• **What the exercise asks**:
Omit all pictures, then retype the data exactly as given.

━━ Data records ━━

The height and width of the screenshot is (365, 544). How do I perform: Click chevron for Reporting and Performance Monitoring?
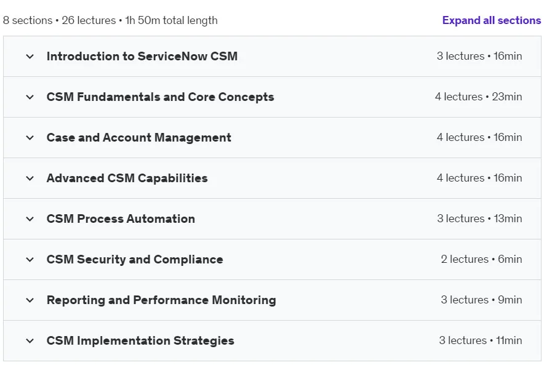click(30, 300)
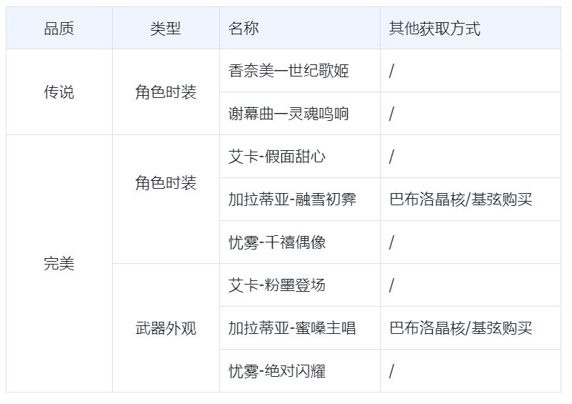Click the 品质 column header

[x=59, y=29]
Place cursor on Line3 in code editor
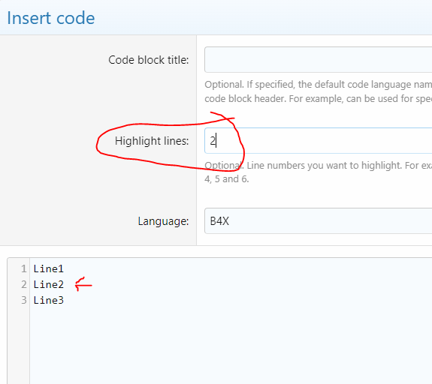The height and width of the screenshot is (384, 432). click(x=49, y=300)
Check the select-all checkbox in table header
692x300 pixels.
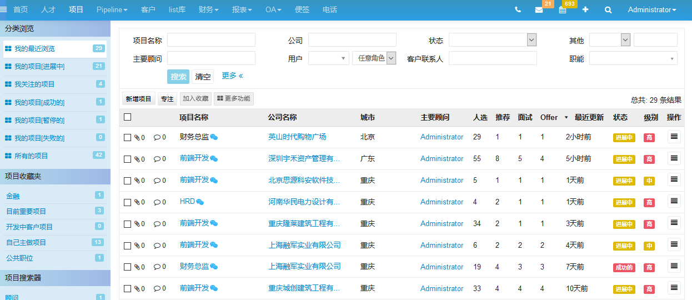click(128, 117)
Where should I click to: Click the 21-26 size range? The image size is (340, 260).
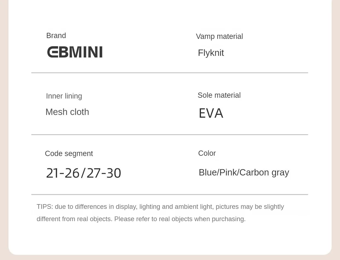(63, 173)
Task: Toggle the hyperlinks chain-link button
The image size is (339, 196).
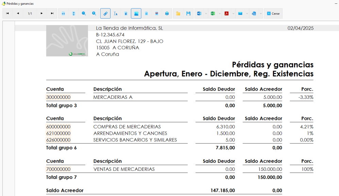Action: [105, 13]
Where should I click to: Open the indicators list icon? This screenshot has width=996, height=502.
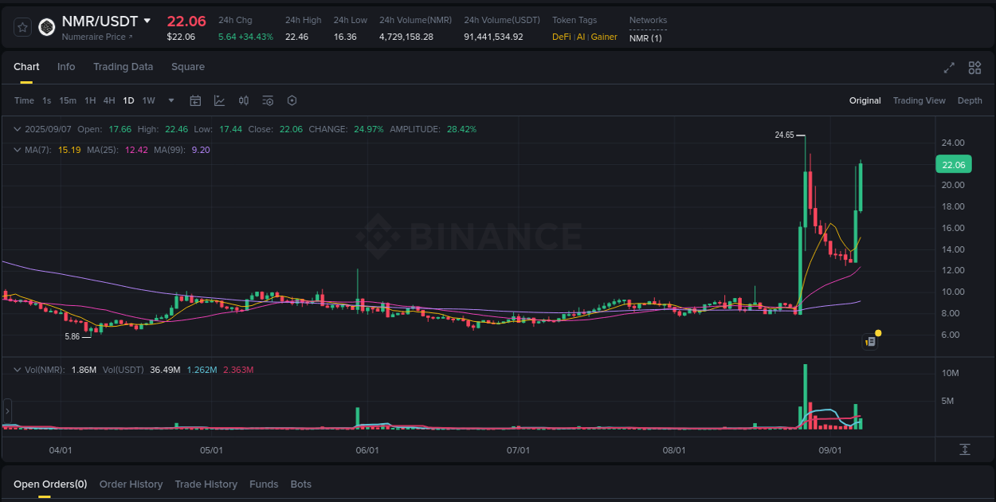(267, 100)
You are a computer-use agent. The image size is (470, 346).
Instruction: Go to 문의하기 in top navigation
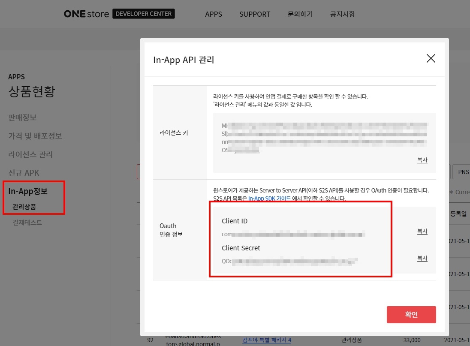tap(300, 14)
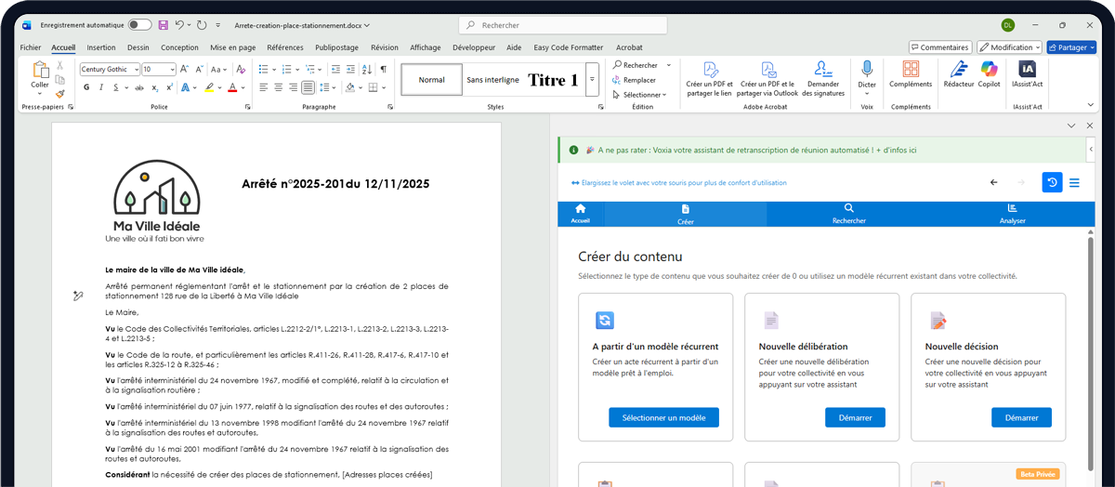Click the Save diskette icon
The width and height of the screenshot is (1115, 487).
click(x=164, y=25)
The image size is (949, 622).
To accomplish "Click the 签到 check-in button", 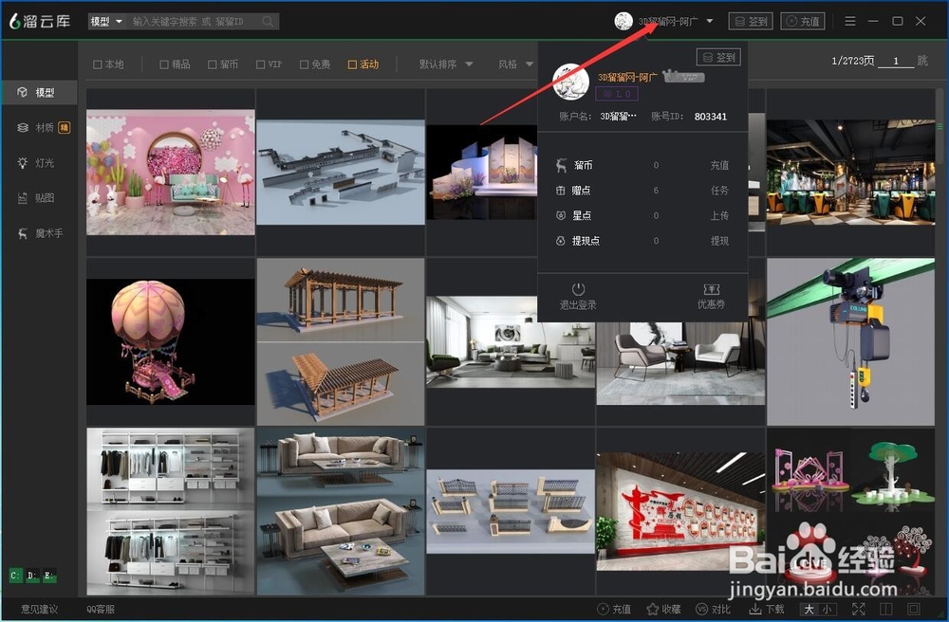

━━━

• **Your solution**:
The height and width of the screenshot is (365, 544). How do I perform: Click chevron for Reporting and Performance Monitoring?
click(30, 300)
Click the 品质 column header

[x=59, y=29]
Place cursor on Line3 in code editor
The height and width of the screenshot is (384, 432). click(x=49, y=300)
Check the select-all checkbox in table header
692x300 pixels.
click(128, 117)
Where should I click to: Click the 21-26 size range? The image size is (340, 260).
(63, 173)
Task: Toggle the hyperlinks chain-link button
The image size is (339, 196).
Action: [105, 13]
Where should I click to: Open the indicators list icon? This screenshot has width=996, height=502.
(267, 100)
You are a computer-use agent. The image size is (470, 346).
Instruction: Go to 문의하기 in top navigation
tap(300, 14)
Click the Save diskette icon
The width and height of the screenshot is (1115, 487).
click(x=164, y=25)
The image size is (949, 622).
To accomplish "Click the 签到 check-in button", 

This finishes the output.